I have been oh so very busy, like all of you, and of course the news around our
planet makes it difficult to set aside a little time for blogging. Alas, I am now in a
more relaxed frame of mind and decided to shout out to all of you.
The last few days have been sad for the world and our country. I flew back to the
U.S. on Wednesday, facing a more than 3 hour delay and lost luggage. Yesterday
I was reunited with my luggage and now all seems well. I am planning another
trip (cruise) very soon and I hope that it will allow me to put a bit of distance between
me and all the things that have been giving me a bit of anxiety in the last few weeks.
Washington is in turmoil. It is difficult to imagine that anything could get worse but
we thought that way weeks ago and it seems every single day forces us to confront
the enemy within our borders. It appears that the division in the country that has
been an elephant in the room no one wants to talk about is finally rushing in and not
allowing itself to be ignored any longer.

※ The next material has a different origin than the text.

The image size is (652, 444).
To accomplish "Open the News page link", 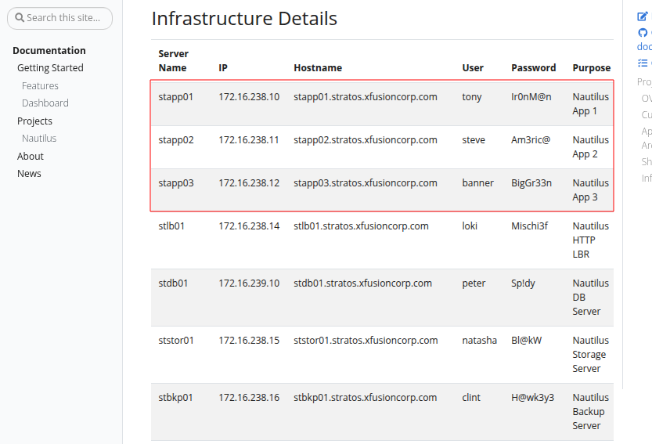I will point(29,174).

When I was a young immigrant (legal) I remember that one of the first things I did
was to learn to speak the language. It was a self-preservation instinct and it was my
understanding that the U.S. was one of the most open societies but that in order to
participate fully in all its aspects, one had to truly assimilate. You can’t assimilate if
you don’t understand the language. There are a myriad of opportunities that are lost
to you when you refuse to learn the language. I bring this up because I received a bill
in yesterday’s mail that had 21 different languages featured and needed an extra page
(paper waste) just to what? comply with the law.
I will never understand some things. Not learning the language of your adopted
new nation does not help anyone. I consider myself an open minded, intelligent,
educated person who believes that the open borders of the U.S. have been a gift to
the world but I am very worried when I see the anger that is now so evident due to
the resentment of those who consider themselves “owners” of the land.
Have a good weekend.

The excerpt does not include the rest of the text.